Not building the pipeline doesn't mean that Canada isn't shipping oil to the U.S. Right now, much of this oil is being shipped in railroad cars and barges. While environmentalists attack the safety of a pipeline, they ignore the fact that pipelines are actually the safest way to transport oil. Spills and other incidents are far more common in other forms of transit.
Just last year, Congress passed a new law to make pipelines even safer. President Obama signed the bipartisan Pipeline Safety Act, which requires new safety devices and substantially increases fines for safety violations.
Opponents of the pipeline had latched onto the objections of some landowners in Nebraska. Now, the state government has agreed on a new route for the pipeline that addresses the concerns of farmers and avoids an environmentally sensitive area.
The State Department should have concluded its additional review by this spring, but now there is word that it may not end until the summer. The goal posts just keep moving back.
Ironically, the environmentalists may be pushing Canada to choose a less environmentally safe route to export its oil. Other pipeline companies are working on competing pipelines to both the Pacific and Atlantic Oceans.
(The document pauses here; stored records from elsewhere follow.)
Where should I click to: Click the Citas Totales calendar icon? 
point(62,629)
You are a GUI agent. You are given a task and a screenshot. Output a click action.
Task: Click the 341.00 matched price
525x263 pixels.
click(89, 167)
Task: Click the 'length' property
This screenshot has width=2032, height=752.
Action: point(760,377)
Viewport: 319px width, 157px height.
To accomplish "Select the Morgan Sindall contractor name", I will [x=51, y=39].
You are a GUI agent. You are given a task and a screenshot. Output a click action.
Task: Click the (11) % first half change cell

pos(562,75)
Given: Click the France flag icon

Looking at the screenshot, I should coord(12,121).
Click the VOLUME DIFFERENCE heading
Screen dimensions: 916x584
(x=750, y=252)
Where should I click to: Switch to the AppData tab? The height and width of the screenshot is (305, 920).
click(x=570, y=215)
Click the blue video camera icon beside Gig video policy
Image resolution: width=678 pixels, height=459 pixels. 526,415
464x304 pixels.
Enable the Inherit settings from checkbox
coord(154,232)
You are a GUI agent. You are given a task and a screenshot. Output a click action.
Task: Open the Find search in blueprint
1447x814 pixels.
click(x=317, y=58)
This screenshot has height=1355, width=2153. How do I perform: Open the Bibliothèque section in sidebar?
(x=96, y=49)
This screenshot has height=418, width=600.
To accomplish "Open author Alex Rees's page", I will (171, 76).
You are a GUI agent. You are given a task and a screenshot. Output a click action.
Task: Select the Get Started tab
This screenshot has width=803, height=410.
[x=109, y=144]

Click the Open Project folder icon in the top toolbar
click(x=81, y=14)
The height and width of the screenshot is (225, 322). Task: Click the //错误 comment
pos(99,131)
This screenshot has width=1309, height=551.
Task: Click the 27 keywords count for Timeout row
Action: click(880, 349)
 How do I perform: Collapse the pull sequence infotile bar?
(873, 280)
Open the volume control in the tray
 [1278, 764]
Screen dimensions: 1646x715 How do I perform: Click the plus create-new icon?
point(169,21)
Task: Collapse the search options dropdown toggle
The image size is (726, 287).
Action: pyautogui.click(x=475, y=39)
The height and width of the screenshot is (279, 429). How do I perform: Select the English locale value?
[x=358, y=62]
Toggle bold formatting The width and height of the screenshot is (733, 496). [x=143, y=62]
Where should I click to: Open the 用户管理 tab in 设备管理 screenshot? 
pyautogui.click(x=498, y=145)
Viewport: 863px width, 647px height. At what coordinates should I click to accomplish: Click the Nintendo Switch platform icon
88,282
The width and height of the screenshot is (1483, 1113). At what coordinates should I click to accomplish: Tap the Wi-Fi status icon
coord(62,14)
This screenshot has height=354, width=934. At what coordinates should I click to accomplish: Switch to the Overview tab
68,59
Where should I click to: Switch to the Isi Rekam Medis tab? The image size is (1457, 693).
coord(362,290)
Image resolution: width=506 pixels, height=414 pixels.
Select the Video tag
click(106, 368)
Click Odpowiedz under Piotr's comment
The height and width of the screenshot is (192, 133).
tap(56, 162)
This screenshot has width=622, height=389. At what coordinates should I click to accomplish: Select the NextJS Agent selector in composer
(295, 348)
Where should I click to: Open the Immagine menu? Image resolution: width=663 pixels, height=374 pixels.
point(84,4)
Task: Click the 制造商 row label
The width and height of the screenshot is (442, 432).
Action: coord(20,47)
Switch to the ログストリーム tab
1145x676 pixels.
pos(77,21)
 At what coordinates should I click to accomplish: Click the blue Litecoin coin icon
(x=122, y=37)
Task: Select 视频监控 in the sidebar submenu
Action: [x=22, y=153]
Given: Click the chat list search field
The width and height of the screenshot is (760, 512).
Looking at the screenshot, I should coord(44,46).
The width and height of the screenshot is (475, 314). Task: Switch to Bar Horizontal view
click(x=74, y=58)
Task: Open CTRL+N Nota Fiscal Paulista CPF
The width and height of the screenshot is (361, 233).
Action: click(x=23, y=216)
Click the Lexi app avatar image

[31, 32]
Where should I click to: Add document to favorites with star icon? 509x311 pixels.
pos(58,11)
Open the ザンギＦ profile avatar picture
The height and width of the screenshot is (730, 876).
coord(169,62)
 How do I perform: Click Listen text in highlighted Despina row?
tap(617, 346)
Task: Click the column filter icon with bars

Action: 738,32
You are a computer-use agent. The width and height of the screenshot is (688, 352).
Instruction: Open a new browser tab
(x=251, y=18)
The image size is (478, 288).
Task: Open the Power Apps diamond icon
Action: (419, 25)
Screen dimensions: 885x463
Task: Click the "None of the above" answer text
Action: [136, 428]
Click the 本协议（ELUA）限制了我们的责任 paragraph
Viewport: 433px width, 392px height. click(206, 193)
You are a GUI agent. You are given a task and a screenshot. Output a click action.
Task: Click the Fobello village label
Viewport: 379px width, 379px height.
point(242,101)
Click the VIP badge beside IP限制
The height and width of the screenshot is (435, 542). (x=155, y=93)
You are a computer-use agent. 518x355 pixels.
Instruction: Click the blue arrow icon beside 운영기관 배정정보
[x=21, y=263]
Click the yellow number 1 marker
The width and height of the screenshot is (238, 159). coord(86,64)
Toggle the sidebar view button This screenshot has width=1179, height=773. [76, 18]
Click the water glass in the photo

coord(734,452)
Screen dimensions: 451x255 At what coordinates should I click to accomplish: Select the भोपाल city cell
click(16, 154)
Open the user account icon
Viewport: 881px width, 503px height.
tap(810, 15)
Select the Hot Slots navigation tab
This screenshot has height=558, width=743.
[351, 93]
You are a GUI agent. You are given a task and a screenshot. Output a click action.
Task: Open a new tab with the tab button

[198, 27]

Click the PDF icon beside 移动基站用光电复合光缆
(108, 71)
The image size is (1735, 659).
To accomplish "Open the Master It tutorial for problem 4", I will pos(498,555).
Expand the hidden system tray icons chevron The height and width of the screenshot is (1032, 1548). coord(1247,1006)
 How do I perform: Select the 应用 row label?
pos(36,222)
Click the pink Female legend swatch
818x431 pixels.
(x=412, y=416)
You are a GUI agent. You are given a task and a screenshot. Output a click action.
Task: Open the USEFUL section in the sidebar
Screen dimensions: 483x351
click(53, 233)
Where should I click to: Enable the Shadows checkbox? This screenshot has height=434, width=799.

From there, oil could be put onto ships and transported to Asian nations or to Texas through the Gulf of Mexico.
Shipping oil via tanker is far more risky than using a pipeline. Additionally, China and other Asian nations lack strong refining regulations. Oil refineries in the U.S. are safer and have much lower emissions.
Keystone XL is safer, more environmentally friendly, and creates American jobs. More than 20,000 jobs could be directly created by construction of the pipeline. Indirectly, this could mean 100,000 more jobs. That's almost as many jobs as our entire economy has been creating in a single month.
Right now, we are getting much of our oil from Venezuela and the Middle East. With the South American strong man ailing, and the Arab Spring continuing to rock Middle Eastern nations, why should we count on them for a commodity that is critical to our economic growth?
We can be North America energy independent in just a few years. That would make us more secure and economically stable. What we need to make this happen is consistent regulations.
Just as it would be difficult to play football with changing rules and moving goal posts, it is hard for companies to invest in job-creating projects when the regulations aren't consistent. President Obama needs to stop playing politics and let the State Department finish its work.